I have ftp'd into my local server and the folder in question is set at 777, and like I said it works fine if I don't use this class

Any ideas ??

Thanks,

Jon

jben.net · December 1st, 2003, 11:08 AM

Ok, I've got it sorted now, but I'm buggered as to why this didn't work the way I hoped. It seems that if I use an indexed or associative array to store the location and new image file name, imagejpeg never works, but if I use a normal var it does !! what's with that!

// doesn't work
$aNewImage['image_loc'] = $aNewImage['image_dir'] . $aNewImage['new_name'];

// does work!!
$sImageLoc = '/Library/Webserver/Documents/wrox_site/_img/_products/' . $aNewImage['new_name'];

Why oh why is that the case ??? Would love to know.

Thanks,

Jon

nikolai · December 1st, 2003, 12:42 PM

It shouldn't matter as long as $aNewImage['image_loc'] evaluates to the right thing. See, when you pass variables as parameters to functions, the values of those variables are evaluated and copied into local variables within that function's scope. The local function variables' names are the names of your parameters.

For example:

$some_digit = 5;

function negify($n)
{
   return (0 - $n);
}

negify($some_digit); // <-- $some_digit evaluates to 5,
                      // which is copied into a local variable, $n
                      // that only exists within the scope of negify()

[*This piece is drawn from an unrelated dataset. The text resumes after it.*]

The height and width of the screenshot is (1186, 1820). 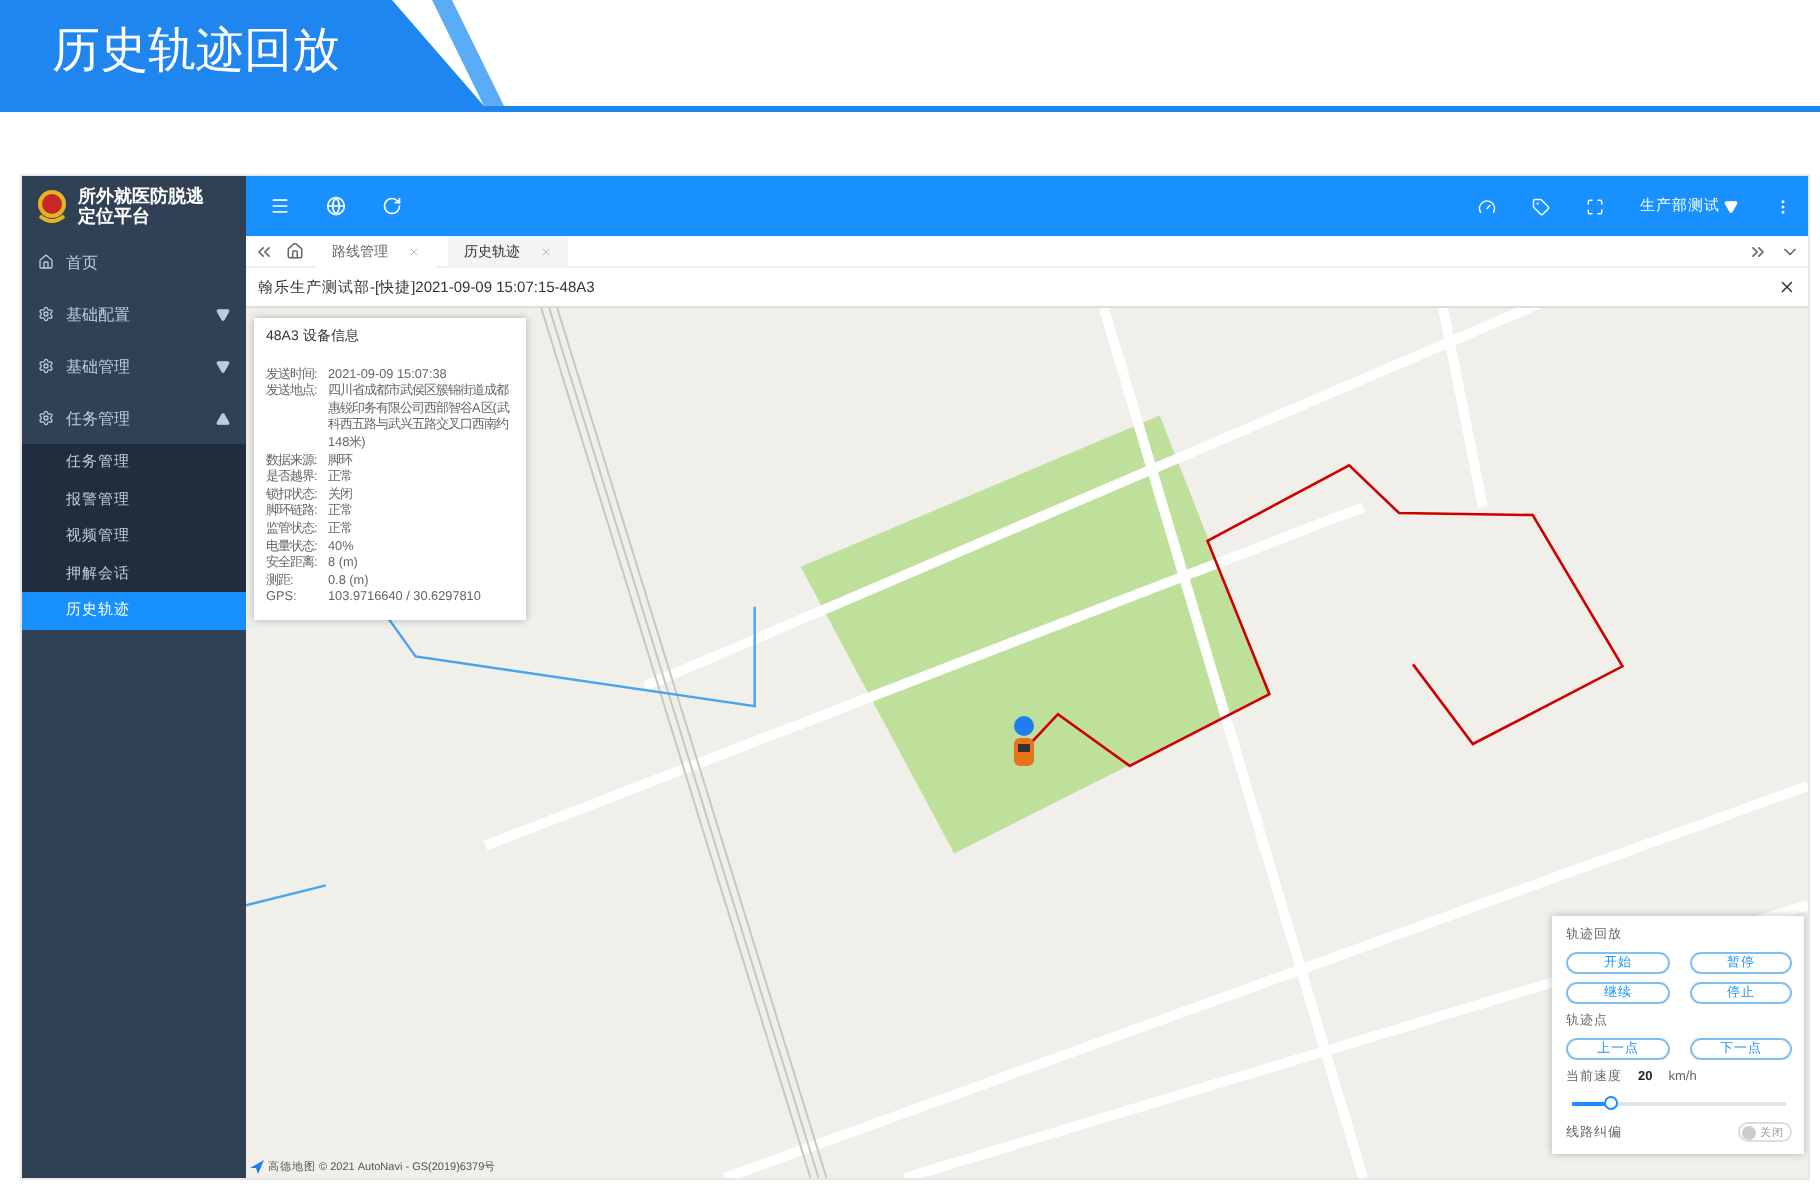 I want to click on gauge-icon, so click(x=1487, y=206).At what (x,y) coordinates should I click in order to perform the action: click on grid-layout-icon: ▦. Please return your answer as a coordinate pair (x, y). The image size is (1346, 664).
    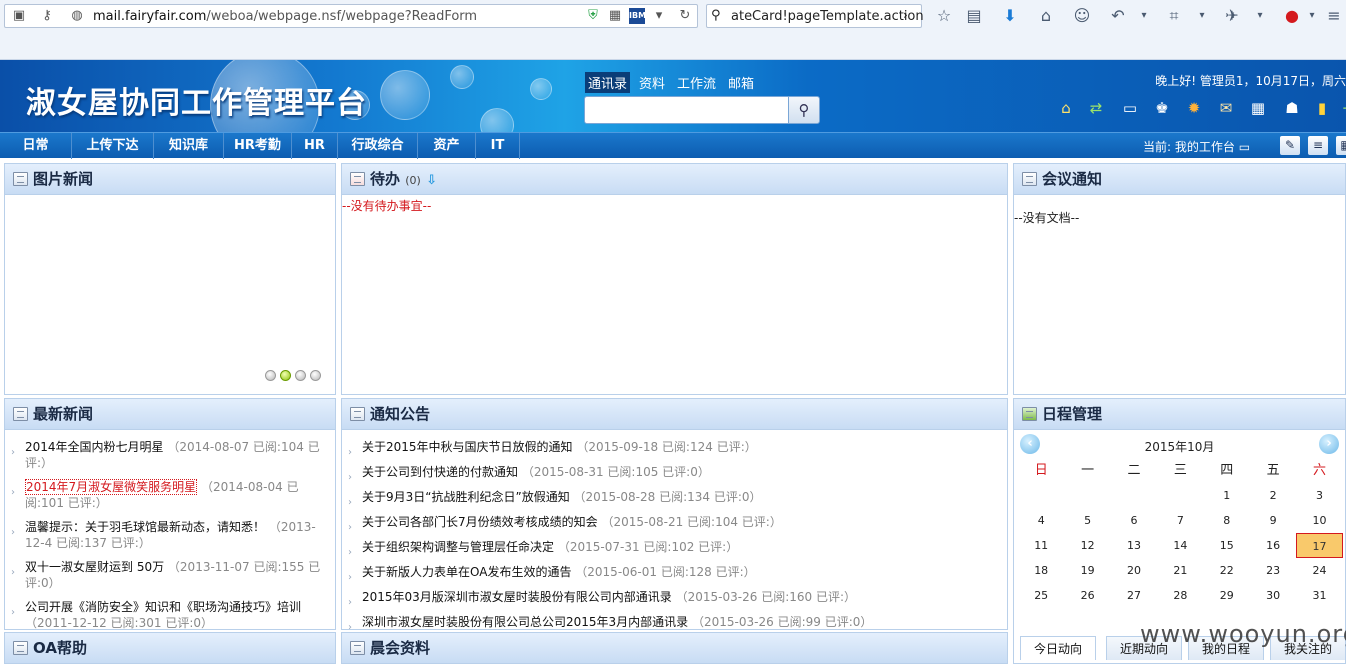
    Looking at the image, I should click on (1341, 146).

My guess is that you're missing a trailing slash in your $aNewImage['image_dir'], so that the 'image_loc' you're creating is invalid.

Throw in some debug stmts until you figure it out:

if($aNewImage['image_loc'] !== $sImageLoc)
{
   echo "location strings don't match!!\n";
   echo "\$aNewImage['image_loc'] is: {$aNewImage['image_loc']}\n";
   echo "\$sImageLoc is: {$sImageLoc}\n";
}

Take care,

Nik
http://www.bigaction.org/